Nous bavardâmes gaiement tout en mangeant des crevettes, un pâté en croûte et du fromage. Santonix paraissait très heureux.

Brusquement, un carreau se brisa sous le choc d’une pierre. Quelques débris de verre volèrent dans la pièce dont un se planta dans la joue d’Ellie. Nous fûmes, un instant, paralysés par la stupeur puis je me précipitai sur la terrasse et sondai, en vain, la nuit. Perplexe, je retournai auprès de ma femme dont j’essuyai la joue ensanglantée. Je tentai de la rassurer, mais mon regard inquiet croisa celui de Santonix qui était furieux.

D’une voix mal assurée, Ellie murmura :

— Pourquoi… pourquoi nous a-t-on fait ça ?

— Il doit s’agir de jeunes voyous, chérie. Ils auront vu la lumière et se seront bêtement amusés à nous effrayer. Je dois dire qu’il est heureux qu’ils se soient contentés de lancer une pierre. Ils auraient très bien pu se servir d’un fusil.

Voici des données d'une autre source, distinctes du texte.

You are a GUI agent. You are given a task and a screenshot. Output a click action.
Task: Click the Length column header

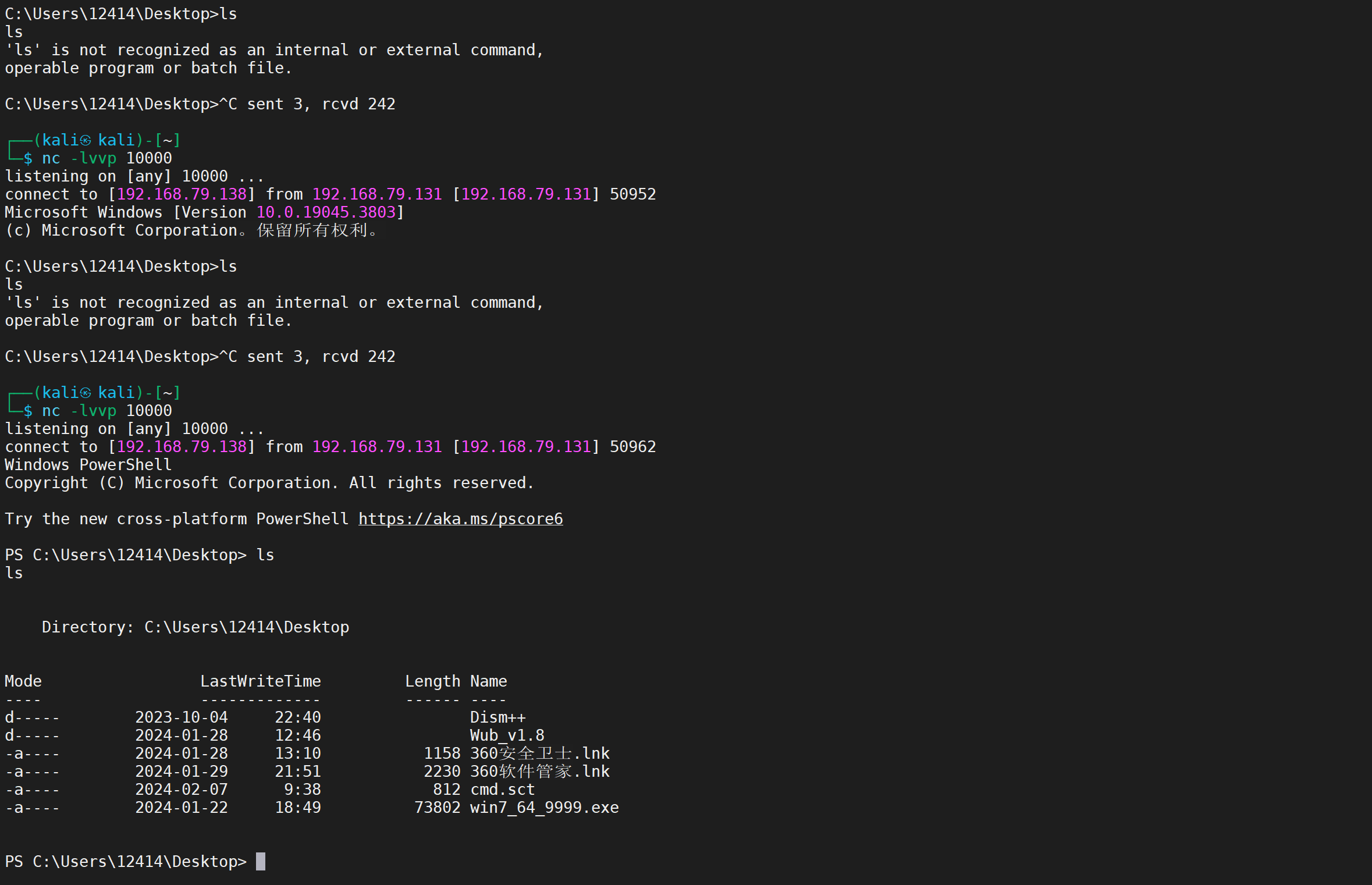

— Mais dans quelle intention ?

— Je ne sais pas. Le simple plaisir de détruire, j’imagine.

Elle se leva :

— J’ai peur, Mike, j’ai peur !

— Calmez-vous, chérie ! J’irai me renseigner au village, demain matin. Nous ne savons encore rien de nos voisins.

— Ont-ils agi ainsi parce que je suis riche et qu’ils sont pauvres ? — Elle s’adressait à Santonix, comme si lui seul pouvait deviner la raison de cet acte de vandalisme.

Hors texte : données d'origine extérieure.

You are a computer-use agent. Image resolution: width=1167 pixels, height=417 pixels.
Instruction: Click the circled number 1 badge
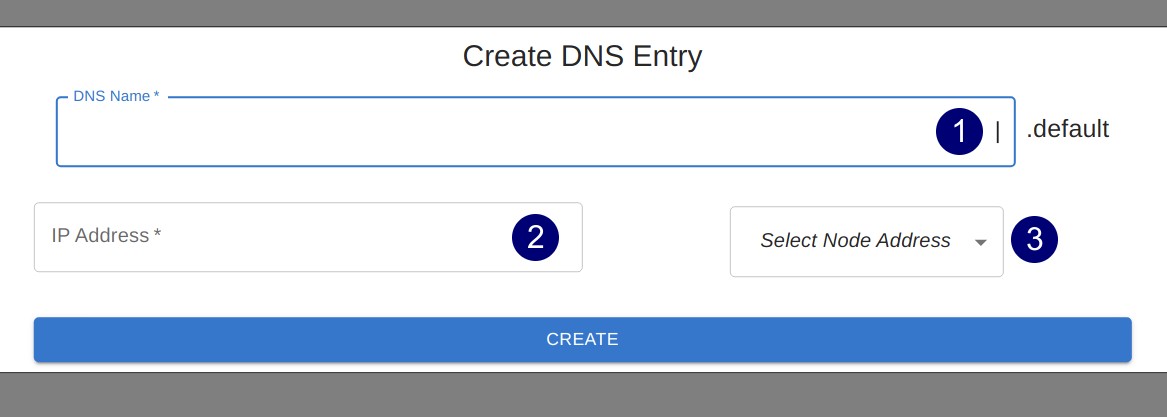(x=960, y=131)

D’une voix grave, il répondit :

— Non… je ne pense pas que ce soit-là le motif.

— Vous croyez qu’ils nous haïssent, Mike et moi ?

Ellie reprit :

— Non… c’est autre chose. Une raison que nous ignorons. Le « Champ du Gitan »… Tous ceux qui vivent ici sont détestés, persécutés. Peut-être bien qu’ils finiront par nous en chasser, nous aussi.